When people connect here, we want them to grow in Christ. If we’re not doing that, we’re failing. Period. But the growth is for a purpose. It is to see them become genuine, passionate disciples of Jesus who can stand on their own two feet. They are confident and mature in their faith—a confidence and maturity demonstrated by their willingness to then reach out to expand His kingdom, creating more disciples who can stand on their own two feet. That’s who God made us to be as a church. That’s why I repeat that idea to you over and over again every time we get together. We are to be a people with whom anyone can connect to grow in Christ and reach out for His kingdom. And when we do that well, when we are working well as a church, we are going to be making disciples who can stand on their own two feet. The church working well makes disciples who can stand on their own two feet.

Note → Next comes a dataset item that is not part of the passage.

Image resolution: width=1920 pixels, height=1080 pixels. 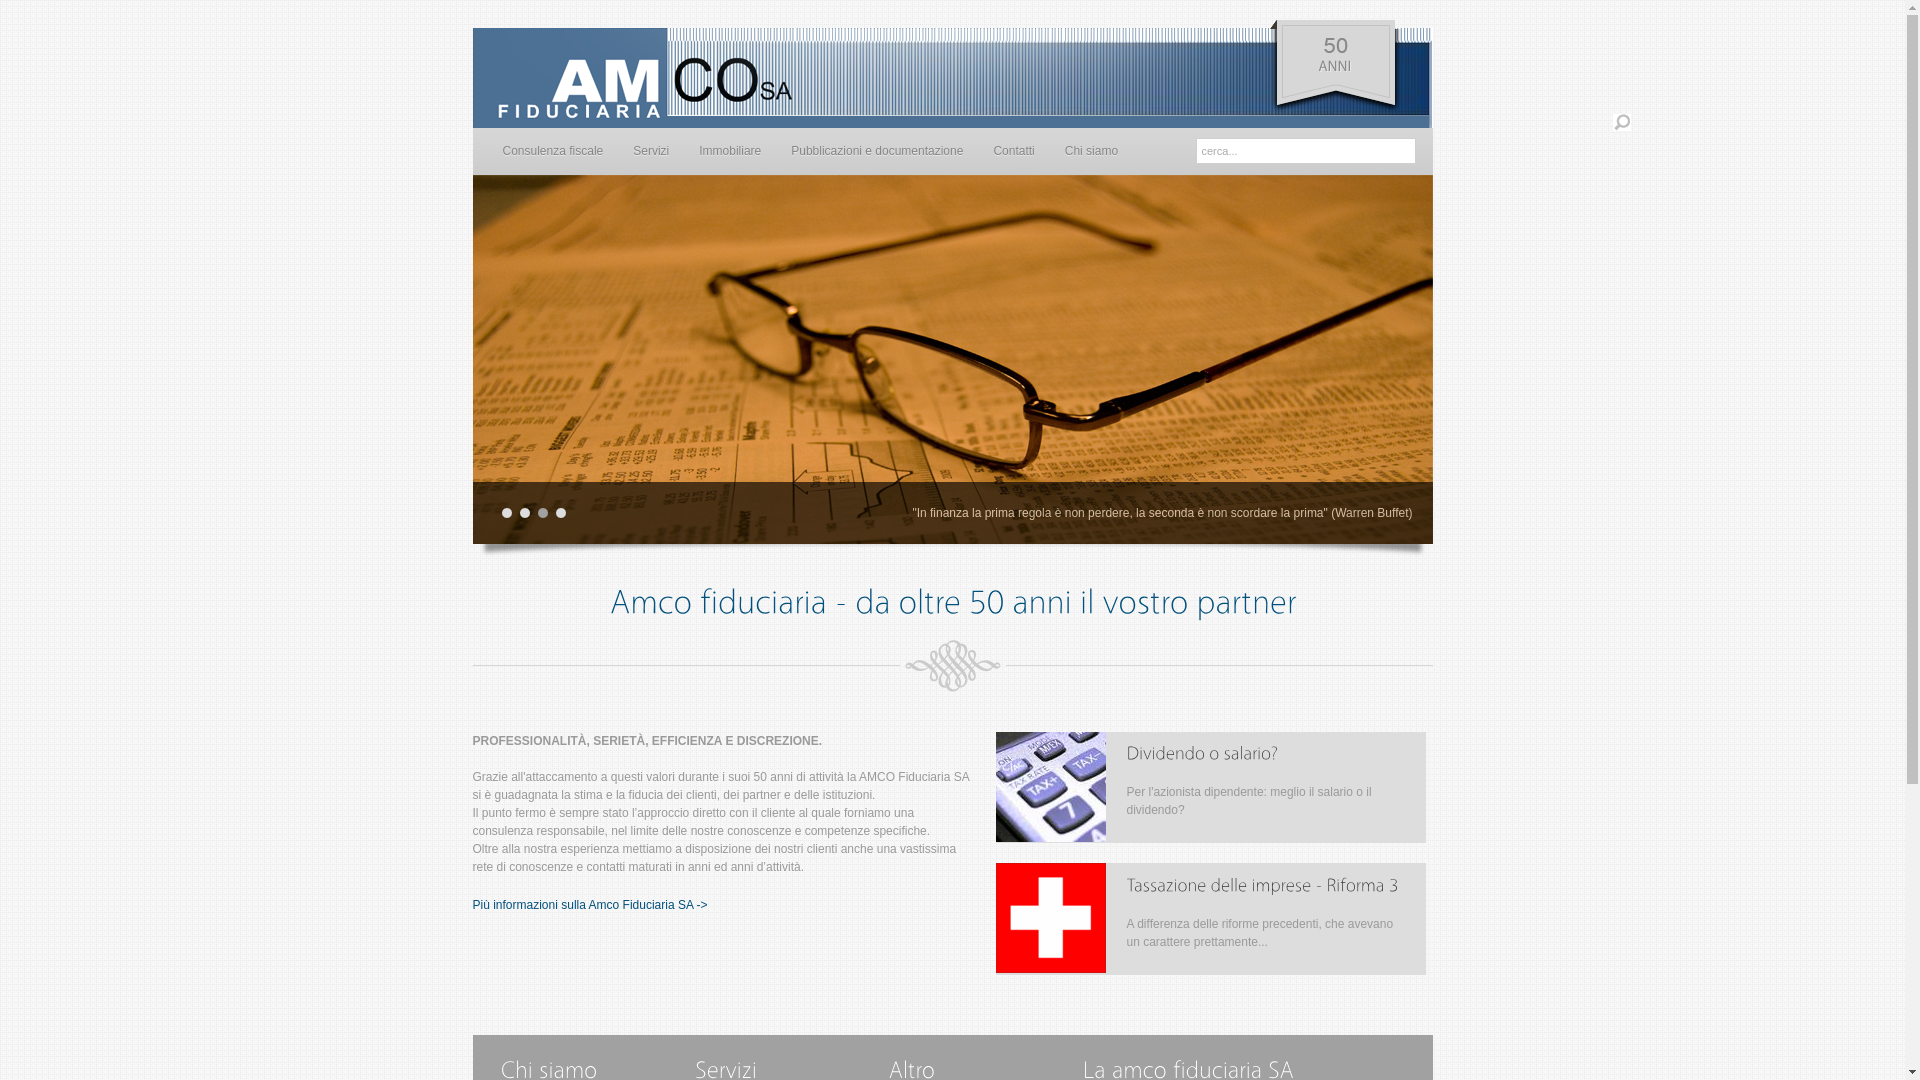 What do you see at coordinates (1014, 151) in the screenshot?
I see `Contatti` at bounding box center [1014, 151].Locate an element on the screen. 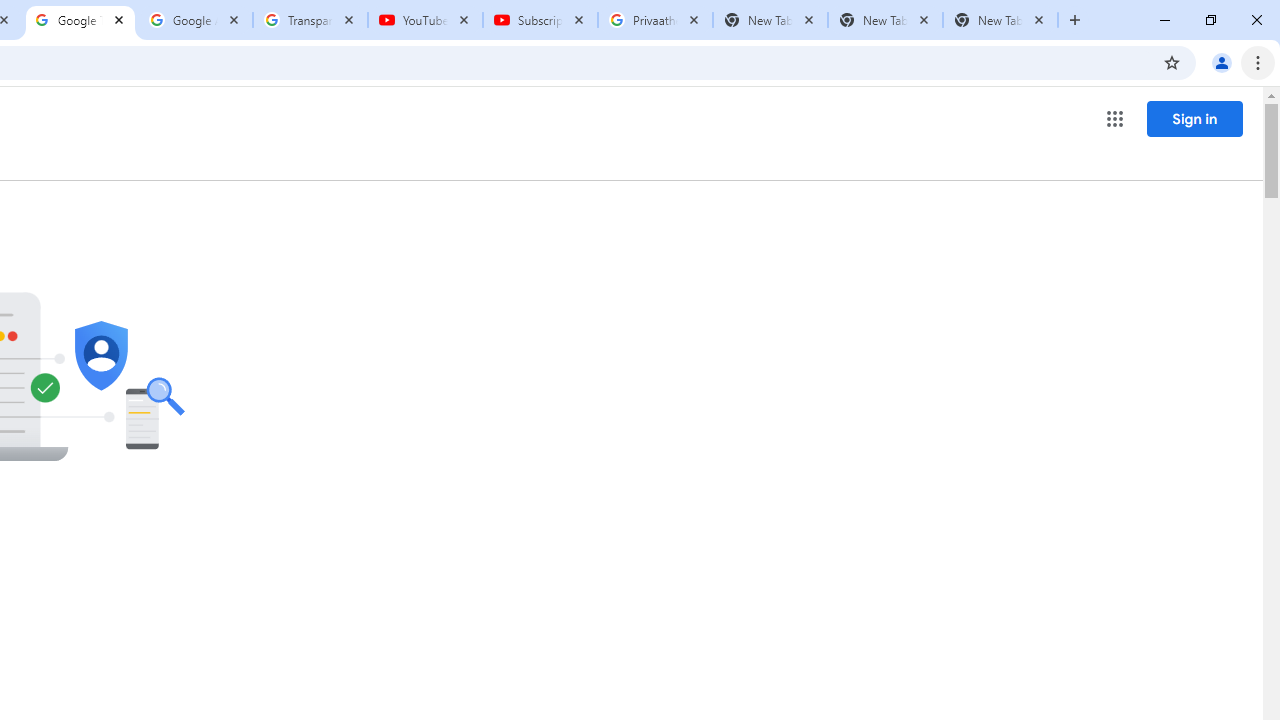 The width and height of the screenshot is (1280, 720). Subscriptions - YouTube is located at coordinates (540, 20).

Are you with me? Friends, our future is bright. God is moving in our midst. He is doing some pretty serious reputation building on our part. He is building energy and excitement around what He is doing. And what He is doing is creating opportunities. He is preparing some people to go and equipping us to send. If we are going to be the church He has created us to be, we’ve got to be ready to go with Him, to follow His lead. It’ll come as we commit ourselves to prayer like we talked about last week. But it’ll hit its stride as we listen, hear, and obey. But all of this is pointed in a single direction: Making disciples who can stand on their own two feet. The church working well makes disciples who can stand on their own two feet. Let’s get started.